=== Stated task ===
Copy the entries from the line with "The width and height of the screenshot is (1432, 713)." to the line with "click(55, 53)", replacing "checkbox" with "check box" wherever it occurs and changing nothing else.

=== Data shown ===
begin

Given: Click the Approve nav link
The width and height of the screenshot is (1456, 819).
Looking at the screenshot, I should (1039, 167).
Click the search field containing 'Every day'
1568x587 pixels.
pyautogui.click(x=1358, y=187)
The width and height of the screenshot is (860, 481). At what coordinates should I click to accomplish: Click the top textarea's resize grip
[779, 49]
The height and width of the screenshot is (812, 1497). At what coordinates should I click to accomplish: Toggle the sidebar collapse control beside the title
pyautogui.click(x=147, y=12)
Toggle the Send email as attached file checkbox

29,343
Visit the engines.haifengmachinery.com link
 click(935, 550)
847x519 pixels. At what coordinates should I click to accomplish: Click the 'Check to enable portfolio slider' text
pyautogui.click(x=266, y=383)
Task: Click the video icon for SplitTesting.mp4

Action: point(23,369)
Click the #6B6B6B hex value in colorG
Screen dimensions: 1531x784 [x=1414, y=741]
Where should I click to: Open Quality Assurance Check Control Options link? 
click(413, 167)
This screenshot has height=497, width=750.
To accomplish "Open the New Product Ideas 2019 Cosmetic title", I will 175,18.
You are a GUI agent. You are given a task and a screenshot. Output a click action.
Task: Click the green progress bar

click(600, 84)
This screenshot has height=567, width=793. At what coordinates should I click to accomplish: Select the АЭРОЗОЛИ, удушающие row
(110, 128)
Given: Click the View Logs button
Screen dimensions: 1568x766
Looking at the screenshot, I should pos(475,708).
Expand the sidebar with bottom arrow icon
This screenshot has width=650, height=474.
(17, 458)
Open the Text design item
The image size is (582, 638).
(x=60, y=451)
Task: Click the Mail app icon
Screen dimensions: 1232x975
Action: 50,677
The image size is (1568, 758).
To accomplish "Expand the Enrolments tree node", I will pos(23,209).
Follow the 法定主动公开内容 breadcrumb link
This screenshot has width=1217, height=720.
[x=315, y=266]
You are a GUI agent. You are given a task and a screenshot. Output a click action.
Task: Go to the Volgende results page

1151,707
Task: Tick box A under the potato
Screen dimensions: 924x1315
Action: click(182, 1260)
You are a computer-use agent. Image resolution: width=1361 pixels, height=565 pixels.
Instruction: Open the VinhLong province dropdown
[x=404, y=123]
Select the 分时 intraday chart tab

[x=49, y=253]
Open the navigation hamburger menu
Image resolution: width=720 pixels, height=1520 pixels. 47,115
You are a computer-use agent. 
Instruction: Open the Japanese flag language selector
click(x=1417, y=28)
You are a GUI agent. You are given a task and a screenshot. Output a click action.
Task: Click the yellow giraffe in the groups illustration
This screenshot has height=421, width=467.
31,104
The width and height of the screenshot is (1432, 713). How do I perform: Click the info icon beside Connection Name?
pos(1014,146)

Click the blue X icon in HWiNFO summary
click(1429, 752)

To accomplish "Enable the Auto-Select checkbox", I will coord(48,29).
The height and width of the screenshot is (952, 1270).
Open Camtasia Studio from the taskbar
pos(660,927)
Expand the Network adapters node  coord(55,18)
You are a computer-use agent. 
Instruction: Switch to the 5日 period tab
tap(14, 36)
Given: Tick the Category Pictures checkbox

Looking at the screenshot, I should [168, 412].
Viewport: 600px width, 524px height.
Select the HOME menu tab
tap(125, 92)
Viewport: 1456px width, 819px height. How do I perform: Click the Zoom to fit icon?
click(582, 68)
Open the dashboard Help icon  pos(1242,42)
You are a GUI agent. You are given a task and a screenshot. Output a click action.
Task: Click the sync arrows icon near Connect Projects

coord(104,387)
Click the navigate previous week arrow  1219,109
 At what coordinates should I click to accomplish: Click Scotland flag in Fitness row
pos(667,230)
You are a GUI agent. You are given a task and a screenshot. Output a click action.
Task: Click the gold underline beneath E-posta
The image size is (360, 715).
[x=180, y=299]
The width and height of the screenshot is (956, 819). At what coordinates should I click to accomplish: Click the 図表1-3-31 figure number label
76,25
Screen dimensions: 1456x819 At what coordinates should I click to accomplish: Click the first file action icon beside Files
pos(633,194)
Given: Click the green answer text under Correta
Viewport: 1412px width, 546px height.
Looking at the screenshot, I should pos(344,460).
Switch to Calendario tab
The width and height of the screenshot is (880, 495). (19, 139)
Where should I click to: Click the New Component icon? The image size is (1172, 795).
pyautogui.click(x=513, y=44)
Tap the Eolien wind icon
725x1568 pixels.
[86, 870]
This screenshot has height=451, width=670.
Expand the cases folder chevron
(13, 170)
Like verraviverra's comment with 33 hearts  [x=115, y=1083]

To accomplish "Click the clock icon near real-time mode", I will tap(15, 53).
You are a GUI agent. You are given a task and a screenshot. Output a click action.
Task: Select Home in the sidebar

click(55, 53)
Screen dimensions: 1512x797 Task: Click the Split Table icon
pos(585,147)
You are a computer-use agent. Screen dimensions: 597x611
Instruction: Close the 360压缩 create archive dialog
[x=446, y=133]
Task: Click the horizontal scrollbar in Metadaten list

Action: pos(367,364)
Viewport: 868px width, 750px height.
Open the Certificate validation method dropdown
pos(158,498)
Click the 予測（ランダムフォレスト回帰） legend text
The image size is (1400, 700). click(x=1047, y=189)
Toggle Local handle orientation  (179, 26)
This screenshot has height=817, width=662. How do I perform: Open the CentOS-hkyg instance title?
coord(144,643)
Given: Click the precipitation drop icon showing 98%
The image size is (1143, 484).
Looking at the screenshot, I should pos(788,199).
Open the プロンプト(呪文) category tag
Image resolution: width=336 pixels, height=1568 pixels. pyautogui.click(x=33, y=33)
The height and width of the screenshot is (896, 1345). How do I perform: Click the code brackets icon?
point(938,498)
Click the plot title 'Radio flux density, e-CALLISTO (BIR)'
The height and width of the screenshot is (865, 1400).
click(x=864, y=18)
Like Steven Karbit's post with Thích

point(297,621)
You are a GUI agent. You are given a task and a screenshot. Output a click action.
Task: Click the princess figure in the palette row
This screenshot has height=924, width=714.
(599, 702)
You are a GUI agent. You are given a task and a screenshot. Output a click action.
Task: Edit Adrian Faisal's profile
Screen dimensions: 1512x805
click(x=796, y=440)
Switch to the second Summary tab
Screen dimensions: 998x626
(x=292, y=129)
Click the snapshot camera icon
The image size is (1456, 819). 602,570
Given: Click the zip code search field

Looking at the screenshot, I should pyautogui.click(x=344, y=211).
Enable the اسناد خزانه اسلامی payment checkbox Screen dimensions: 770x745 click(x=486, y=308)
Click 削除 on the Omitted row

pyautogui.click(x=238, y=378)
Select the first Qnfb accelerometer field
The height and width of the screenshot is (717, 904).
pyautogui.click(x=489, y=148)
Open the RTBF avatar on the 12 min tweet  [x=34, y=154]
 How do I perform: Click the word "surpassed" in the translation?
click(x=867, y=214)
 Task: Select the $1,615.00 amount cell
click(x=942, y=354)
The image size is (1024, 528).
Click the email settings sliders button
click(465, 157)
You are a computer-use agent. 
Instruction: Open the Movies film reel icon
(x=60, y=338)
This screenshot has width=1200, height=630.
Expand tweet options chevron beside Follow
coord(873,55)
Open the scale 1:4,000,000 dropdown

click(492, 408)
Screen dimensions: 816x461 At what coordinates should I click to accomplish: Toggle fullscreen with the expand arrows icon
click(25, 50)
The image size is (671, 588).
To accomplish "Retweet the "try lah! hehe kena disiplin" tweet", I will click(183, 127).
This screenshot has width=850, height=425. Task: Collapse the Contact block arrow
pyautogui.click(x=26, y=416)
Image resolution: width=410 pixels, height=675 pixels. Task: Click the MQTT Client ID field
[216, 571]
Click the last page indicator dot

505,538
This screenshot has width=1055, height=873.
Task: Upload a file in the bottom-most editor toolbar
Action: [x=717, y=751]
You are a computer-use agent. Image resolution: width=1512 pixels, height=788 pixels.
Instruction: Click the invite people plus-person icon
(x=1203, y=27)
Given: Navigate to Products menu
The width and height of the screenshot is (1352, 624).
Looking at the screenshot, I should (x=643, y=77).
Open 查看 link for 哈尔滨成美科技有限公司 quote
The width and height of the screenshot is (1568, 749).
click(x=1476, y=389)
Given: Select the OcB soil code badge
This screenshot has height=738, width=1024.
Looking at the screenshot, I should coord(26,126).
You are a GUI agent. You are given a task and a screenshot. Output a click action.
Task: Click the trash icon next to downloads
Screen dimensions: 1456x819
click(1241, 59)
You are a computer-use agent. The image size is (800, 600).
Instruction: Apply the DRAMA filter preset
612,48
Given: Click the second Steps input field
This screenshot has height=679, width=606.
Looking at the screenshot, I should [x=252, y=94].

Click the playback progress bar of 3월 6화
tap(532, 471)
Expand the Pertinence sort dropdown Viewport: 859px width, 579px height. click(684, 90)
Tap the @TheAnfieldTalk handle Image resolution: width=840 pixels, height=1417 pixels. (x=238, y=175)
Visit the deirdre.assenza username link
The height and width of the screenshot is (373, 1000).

end

=== Reply to the task ===
The width and height of the screenshot is (1432, 713). How do I perform: Click the info icon beside Connection Name?
pos(1014,146)

Click the blue X icon in HWiNFO summary
click(1429, 752)

To accomplish "Enable the Auto-Select check box", I will coord(48,29).
The height and width of the screenshot is (952, 1270).
Open Camtasia Studio from the taskbar
pos(660,927)
Expand the Network adapters node  coord(55,18)
You are a computer-use agent. 
Instruction: Switch to the 5日 period tab
tap(14, 36)
Given: Tick the Category Pictures check box

Looking at the screenshot, I should [168, 412].
Viewport: 600px width, 524px height.
Select the HOME menu tab
tap(125, 92)
Viewport: 1456px width, 819px height. How do I perform: Click the Zoom to fit icon?
click(582, 68)
Open the dashboard Help icon  pos(1242,42)
You are a GUI agent. You are given a task and a screenshot. Output a click action.
Task: Click the sync arrows icon near Connect Projects

coord(104,387)
Click the navigate previous week arrow  1219,109
 At what coordinates should I click to accomplish: Click Scotland flag in Fitness row
pos(667,230)
You are a GUI agent. You are given a task and a screenshot. Output a click action.
Task: Click the gold underline beneath E-posta
The image size is (360, 715).
[x=180, y=299]
The width and height of the screenshot is (956, 819). At what coordinates should I click to accomplish: Click the 図表1-3-31 figure number label
76,25
Screen dimensions: 1456x819 At what coordinates should I click to accomplish: Click the first file action icon beside Files
pos(633,194)
Given: Click the green answer text under Correta
Viewport: 1412px width, 546px height.
Looking at the screenshot, I should pos(344,460).
Switch to Calendario tab
The width and height of the screenshot is (880, 495). (19, 139)
Where should I click to: Click the New Component icon? The image size is (1172, 795).
pyautogui.click(x=513, y=44)
Tap the Eolien wind icon
725x1568 pixels.
[86, 870]
This screenshot has height=451, width=670.
Expand the cases folder chevron
(13, 170)
Like verraviverra's comment with 33 hearts  [x=115, y=1083]

To accomplish "Click the clock icon near real-time mode", I will tap(15, 53).
You are a GUI agent. You are given a task and a screenshot. Output a click action.
Task: Select Home in the sidebar

click(55, 53)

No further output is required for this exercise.